9 of 10 people found the following review helpful
"If they've seen it all, show them something new".,
This review is from: Do to the Beast (Audio CD)
When suspiciously "record studio"-like photos began surfacing on the Whigs Facebook page without much fanfare, I allowed myself to hope, and was extremely happy when "Do to the Beast" was announced. I'm a relatively new Whigs fan, getting into them through an interview with Brian Fallon of the Gaslight Anthem and buying Gentlemen back in 2011. As a result I haven't had quite the wait that the "first wave" fans have faced, but nonetheless, my anticipation was high for this album.
So does it stack up to my expectations? I have to say 90% yes. It's a great album, make no mistake. "Parked Outside" is one hell of an opener, marrying crunchy guitars and an almost-discordant cello to Greg's unmistakeable yowl. "Matomoros" follows this up with a typically funky guitar and a thunderous bass boom in the chorus that never fails to satisfy. Other highlights include crooning Western death-ballad "Algiers" and "Royal Cream" - which sounds bizarrely like Jimmy Eat World's delinquent chain-smoking older brother.
So why only four stars? (Four and a half really, but I can't give half stars).
Well, it's perhaps not surprising, but a significant part of the album sounds A LOT like Greg's other band, the Twilight Singers. For the most part this isn't a problem, as TS are a great band, but just sometimes in the more electronic parts of this album I found myself longing for the gritty, purely organic Whigs of yesteryear. The worst offender is probably "The Lottery" a shimmering track with electronic drums which just sounds too much like a reject from Dynamite Steps (it's probably the weakest track on the album which doesn't help).
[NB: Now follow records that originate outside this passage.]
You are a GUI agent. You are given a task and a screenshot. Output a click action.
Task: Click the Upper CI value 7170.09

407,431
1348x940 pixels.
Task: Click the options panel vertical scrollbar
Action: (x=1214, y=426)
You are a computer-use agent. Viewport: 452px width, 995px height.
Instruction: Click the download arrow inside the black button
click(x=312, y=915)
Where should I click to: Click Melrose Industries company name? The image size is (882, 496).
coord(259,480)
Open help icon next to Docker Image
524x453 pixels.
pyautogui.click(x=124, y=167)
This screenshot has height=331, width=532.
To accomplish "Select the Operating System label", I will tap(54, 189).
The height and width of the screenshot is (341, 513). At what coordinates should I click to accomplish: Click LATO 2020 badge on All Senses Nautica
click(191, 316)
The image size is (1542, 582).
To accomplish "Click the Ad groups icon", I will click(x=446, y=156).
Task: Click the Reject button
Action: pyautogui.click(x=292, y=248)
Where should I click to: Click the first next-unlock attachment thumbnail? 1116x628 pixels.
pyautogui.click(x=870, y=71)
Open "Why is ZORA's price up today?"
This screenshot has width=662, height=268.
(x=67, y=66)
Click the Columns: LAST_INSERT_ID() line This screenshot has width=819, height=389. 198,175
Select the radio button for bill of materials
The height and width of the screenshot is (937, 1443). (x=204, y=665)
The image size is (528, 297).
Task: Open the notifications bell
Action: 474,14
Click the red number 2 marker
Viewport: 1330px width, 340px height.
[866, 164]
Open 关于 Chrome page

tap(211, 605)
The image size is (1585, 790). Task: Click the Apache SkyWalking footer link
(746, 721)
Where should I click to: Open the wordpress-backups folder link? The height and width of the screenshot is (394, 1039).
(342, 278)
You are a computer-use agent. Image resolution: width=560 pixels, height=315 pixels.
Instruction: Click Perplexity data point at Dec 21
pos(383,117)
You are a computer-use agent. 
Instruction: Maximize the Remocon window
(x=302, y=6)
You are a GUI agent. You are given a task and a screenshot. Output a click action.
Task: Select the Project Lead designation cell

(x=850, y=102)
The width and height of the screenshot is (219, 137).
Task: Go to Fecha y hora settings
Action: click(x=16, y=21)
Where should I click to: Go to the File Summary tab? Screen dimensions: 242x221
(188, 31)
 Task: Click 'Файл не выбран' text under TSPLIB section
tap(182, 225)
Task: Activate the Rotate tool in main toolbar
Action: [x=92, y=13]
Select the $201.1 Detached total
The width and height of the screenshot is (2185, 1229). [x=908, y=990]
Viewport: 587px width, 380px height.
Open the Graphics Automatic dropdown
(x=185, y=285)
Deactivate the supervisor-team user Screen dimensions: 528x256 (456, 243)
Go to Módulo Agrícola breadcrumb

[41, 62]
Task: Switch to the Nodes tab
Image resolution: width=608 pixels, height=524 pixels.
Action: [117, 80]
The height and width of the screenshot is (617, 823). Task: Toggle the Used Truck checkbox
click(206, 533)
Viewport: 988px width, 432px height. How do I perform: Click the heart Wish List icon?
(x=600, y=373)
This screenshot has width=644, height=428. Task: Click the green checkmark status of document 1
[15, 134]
Other than that minor gripe, and also a slight longing for a couple more hard rockers like the first two tracks, this is a great album. It's seen quite a few plays already from me, and it's very likely to see a few more. I would say it's comparable to Soundgarden's stellar comeback "King Animal" - a well-established band making a great comeback after an extended absence.
For those in the know, I found it much easier to get into than Black Love. It's probably on a par with the partylicious 1965 in terms of quality, edged out by the phenomenal Gentlemen (I'm not too familiar with the albums before that and so I'll refrain from commenting). For those new to the band, this is a good starting point. Give it a shot.